§ Отрывок:
════════

Процесс тянулся. Разумеется, что в Сенате, как в верхней инстанции, он был решен прежде, нежели в низших присутственных местах. Все сенаторы, отличавшиеся известным своим благородством и независимым мнением, пристали к стороне сильного Аракчеева, все — кроме одного, Ивана Матвеевича Муравьева-Апостола. Рассмотрев и обсудив дело со вниманием и чистой совестью, он написал свое решительное и основанное на здравом смысле и на законах мнение, в котором доказывал несправедливость обвинения и невинность прикосновенных к делу лиц, особенно Попова, подлежавшего непосредственно суду Сената. По разногласию в департаменте, дело следовало перенести в Общее собрание. Докладная записка о нем была напечатана и разошлась в публике.
Изумление и негодование было всеобщее. Дошло и до государя. Он встревожился и хотел узнать правду, но, не смея сделать этого явно, дал знать Муравьеву под рукой, чтоб он в такое-то утро был в такой-то аллее Каменного острова, где Александр Павлович часто прогуливался с Елисаветой Николаевной Кусовой, урожденной Тухачевской, препорядочной полуфранцузской дурой. В назначенное утро (это было в августе 1825 года) он встретился, будто невзначай, с Муравьевым, сел с ним на скамью, стал говорить о Сенате и спросил, какие важные дела производились у них недавно. Муравьев исчислил их и в том числе назвал дело Попова. Император пожелал узнать подробности, и Муравьев рассказал все откровенно, смело и справедливо. Александр поблагодарил его, но не изъявил своего мнения. Вскоре потом уехал он в Таганрог, где судьба положила предел дням его.

════════

§ Сохранённые данные:
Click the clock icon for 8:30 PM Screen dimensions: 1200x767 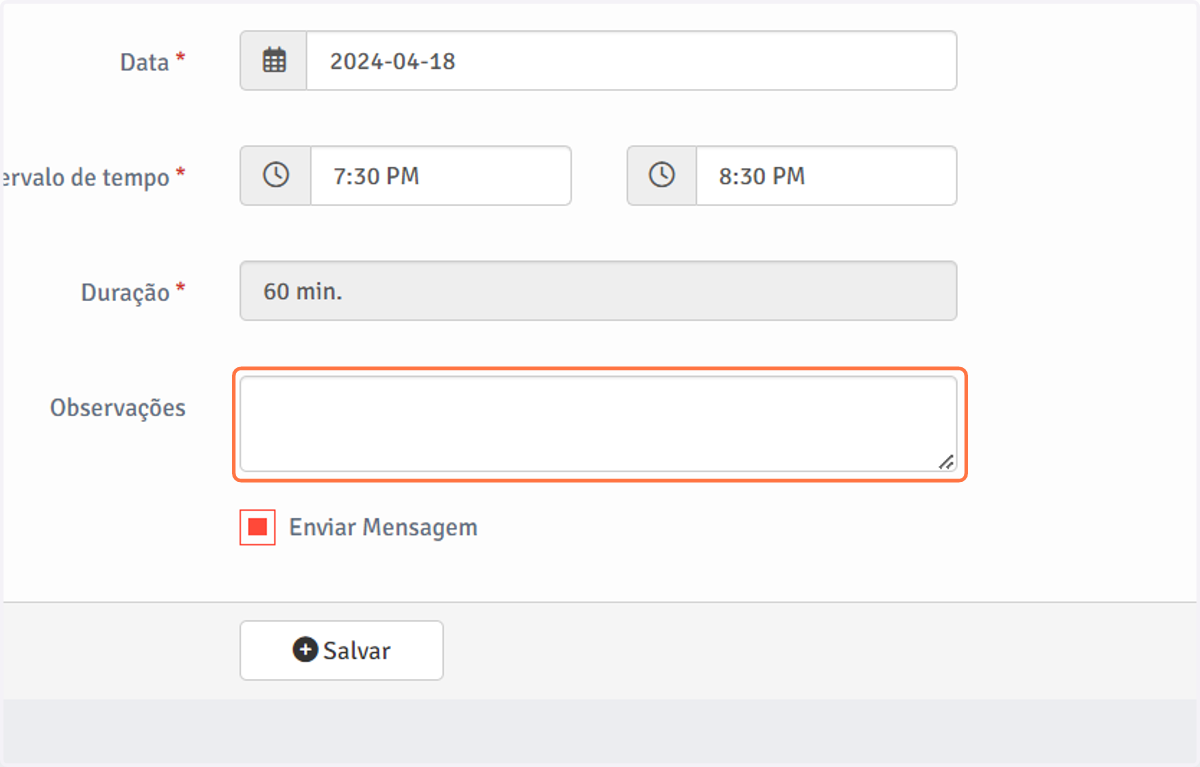pyautogui.click(x=662, y=175)
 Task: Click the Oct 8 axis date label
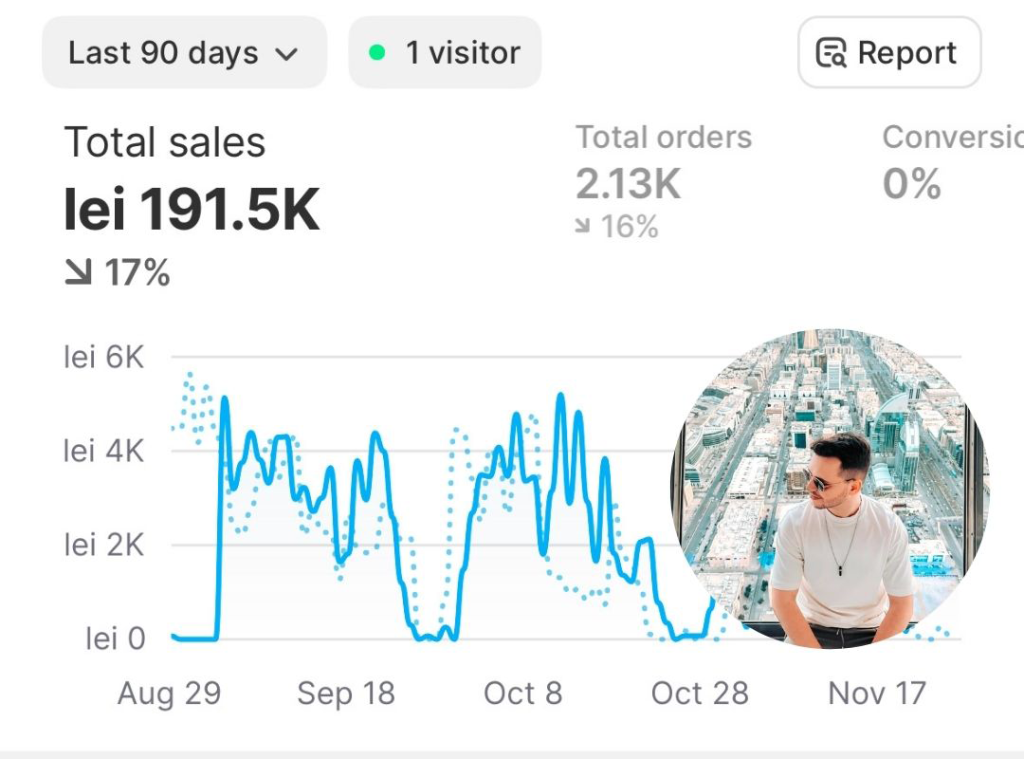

════════

§ Опираясь на отрывок:
1) Ответьте на вопросы по отрывку о деле Попова.
(а) Кто из сенаторов не пристал к стороне Аракчеева?
(б) В каком месяце и году государь встретился с Муравьевым?
(в) Куда вскоре после этого уехал Александр Павлович?
2) Допишите, пожалуйста, отрывок о деле Попова, начав сразу после его последнего предложения.
Материалы для работы с отрывком не нужны.

§ Ожидаемые ответы:
1)
(а) Иван Матвеевич Муравьев-Апостол.
(б) В августе 1825 года.
(в) В Таганрог.

2)
Не знаю, какое направление принял бы этот процесс при жизни Александра. По вступлении на престол Николая рухнулось все это здание, составленное из флигелей Аракчеевского и Голицынского. Царствовать начал российский самодержец, а не добрый наш угодник Запада, спрашивавший: что говорят обо мне в салоне мадам Сталь? Как отзовется Шатобриан? Пали и исчезли и протестантские иезуиты с своими библиями, из которых черкесы делали патроны, и с трактатами, пославшими не одного человека в дом умалишенных. Пали и исчезли Фотий и другие монахи, полуплуты и полудураки!
Николай Павлович умер, и его можно хвалить без зазрения совести. Скажу прямо и от души: и он и его внутреннее правление России было лучше Александрова. Александр был чужд и неприступен своему народу; он рисовался и кокетничал, а дела не делал; разумею последние его годы. Вдруг, бывало, падет на кого-нибудь немилость: не давать ходу! — был технический термин этой инквизиции. Явишься к какому-нибудь министру, требуешь если не правосудия, то объяснения, ответа. Нет ответа: пожимают плечами. Наконец добьешься: «ступайте к графу Алексею Андреевичу». А этот был неприступен, как китайский богдыхан. При Николае поступали иногда крутенько, но скоро и решительно. При каком-либо доносе, промахе или недоразумении, идешь к фон Фоку или к Дубельту или прямо к Бенкендорфу и к Орлову, объяснишь дело, оправдаешься или получишь замечание; тем и кончится. Как часто Николай просил прощения у особ, обиженных им в пылу гнева или нетерпения! Александр, чувствуя свою вину, усугублял немилость и гонения, чтоб загладить ее. Внешняя политика дело иное. Александр был в ней тем, чем должен быть великий дипломат: византийский грек, двойной плут. Сладил бы он добром с Наполеоном! Надул, столкнул и отмстил. Честный, благородный, чуждый притворства Николай пошел бы на врага, и, как рыцарь XIII века со щитом и копьем правды, он встретил бы штуцера Минье. Уже теперь (в июле 1858-го) начинает заниматься для Николая заря правды. Со временем он явится в истории во всем своем блеске, чести и доблести.